* **Task goal**: Two lines in the listing below mark the span: one contains "Task: Collapse the Core Server tree node" and one contains "Task: Click the red Historical". Reproduce both of them and everything between, exactly.
[Opening Data extract section]
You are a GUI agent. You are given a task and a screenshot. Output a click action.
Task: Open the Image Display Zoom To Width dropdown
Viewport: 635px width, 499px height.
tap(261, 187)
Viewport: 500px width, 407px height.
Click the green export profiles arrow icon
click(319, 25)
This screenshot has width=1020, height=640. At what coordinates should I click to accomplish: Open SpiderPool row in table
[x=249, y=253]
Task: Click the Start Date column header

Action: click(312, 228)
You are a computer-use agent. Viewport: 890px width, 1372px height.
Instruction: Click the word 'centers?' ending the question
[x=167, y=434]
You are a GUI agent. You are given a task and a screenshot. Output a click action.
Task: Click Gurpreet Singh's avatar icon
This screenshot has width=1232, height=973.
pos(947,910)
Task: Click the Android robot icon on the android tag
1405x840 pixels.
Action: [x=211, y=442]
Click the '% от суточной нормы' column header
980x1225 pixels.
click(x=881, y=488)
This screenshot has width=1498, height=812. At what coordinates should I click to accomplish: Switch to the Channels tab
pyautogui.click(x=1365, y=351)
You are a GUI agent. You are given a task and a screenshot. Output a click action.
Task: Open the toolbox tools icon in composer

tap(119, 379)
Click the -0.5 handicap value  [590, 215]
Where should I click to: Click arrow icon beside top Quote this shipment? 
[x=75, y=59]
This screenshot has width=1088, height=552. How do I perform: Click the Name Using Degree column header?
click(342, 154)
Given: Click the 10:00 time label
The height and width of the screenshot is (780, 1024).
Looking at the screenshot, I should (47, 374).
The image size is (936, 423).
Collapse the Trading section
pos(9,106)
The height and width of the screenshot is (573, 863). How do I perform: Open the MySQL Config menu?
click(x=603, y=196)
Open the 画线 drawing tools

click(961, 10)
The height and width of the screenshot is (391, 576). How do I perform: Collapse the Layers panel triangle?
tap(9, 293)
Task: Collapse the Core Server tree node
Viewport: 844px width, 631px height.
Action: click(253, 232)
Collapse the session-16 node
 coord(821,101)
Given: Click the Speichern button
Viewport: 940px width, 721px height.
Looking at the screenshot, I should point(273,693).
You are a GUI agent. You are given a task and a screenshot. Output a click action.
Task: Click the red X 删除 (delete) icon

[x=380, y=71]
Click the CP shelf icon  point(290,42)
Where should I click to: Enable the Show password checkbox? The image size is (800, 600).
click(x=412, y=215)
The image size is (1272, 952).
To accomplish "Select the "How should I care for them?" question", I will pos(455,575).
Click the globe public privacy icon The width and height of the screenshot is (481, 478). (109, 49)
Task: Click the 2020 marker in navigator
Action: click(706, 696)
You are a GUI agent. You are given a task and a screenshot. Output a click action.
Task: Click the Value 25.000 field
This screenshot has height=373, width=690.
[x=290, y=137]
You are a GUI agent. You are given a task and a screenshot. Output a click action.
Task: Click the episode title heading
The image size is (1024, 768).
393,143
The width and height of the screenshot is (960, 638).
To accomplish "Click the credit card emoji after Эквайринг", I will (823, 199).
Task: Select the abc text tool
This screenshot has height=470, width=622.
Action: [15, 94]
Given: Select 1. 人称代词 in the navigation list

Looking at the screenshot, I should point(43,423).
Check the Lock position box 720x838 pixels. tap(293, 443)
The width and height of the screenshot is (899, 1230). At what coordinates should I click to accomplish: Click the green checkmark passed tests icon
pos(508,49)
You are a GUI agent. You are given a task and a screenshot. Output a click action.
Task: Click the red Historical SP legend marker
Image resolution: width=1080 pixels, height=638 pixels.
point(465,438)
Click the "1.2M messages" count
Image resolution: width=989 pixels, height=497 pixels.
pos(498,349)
[Closing Data extract section]
* **Response**:
Task: Collapse the Core Server tree node
Viewport: 844px width, 631px height.
Action: click(253, 232)
Collapse the session-16 node
 coord(821,101)
Given: Click the Speichern button
Viewport: 940px width, 721px height.
Looking at the screenshot, I should point(273,693).
You are a GUI agent. You are given a task and a screenshot. Output a click action.
Task: Click the red X 删除 (delete) icon

[x=380, y=71]
Click the CP shelf icon  point(290,42)
Where should I click to: Enable the Show password checkbox? The image size is (800, 600).
click(x=412, y=215)
The image size is (1272, 952).
To accomplish "Select the "How should I care for them?" question", I will pos(455,575).
Click the globe public privacy icon The width and height of the screenshot is (481, 478). (109, 49)
Task: Click the 2020 marker in navigator
Action: click(706, 696)
You are a GUI agent. You are given a task and a screenshot. Output a click action.
Task: Click the Value 25.000 field
This screenshot has height=373, width=690.
[x=290, y=137]
You are a GUI agent. You are given a task and a screenshot. Output a click action.
Task: Click the episode title heading
The image size is (1024, 768).
393,143
The width and height of the screenshot is (960, 638).
To accomplish "Click the credit card emoji after Эквайринг", I will (823, 199).
Task: Select the abc text tool
This screenshot has height=470, width=622.
Action: [15, 94]
Given: Select 1. 人称代词 in the navigation list

Looking at the screenshot, I should point(43,423).
Check the Lock position box 720x838 pixels. tap(293, 443)
The width and height of the screenshot is (899, 1230). At what coordinates should I click to accomplish: Click the green checkmark passed tests icon
pos(508,49)
You are a GUI agent. You are given a task and a screenshot. Output a click action.
Task: Click the red Historical SP legend marker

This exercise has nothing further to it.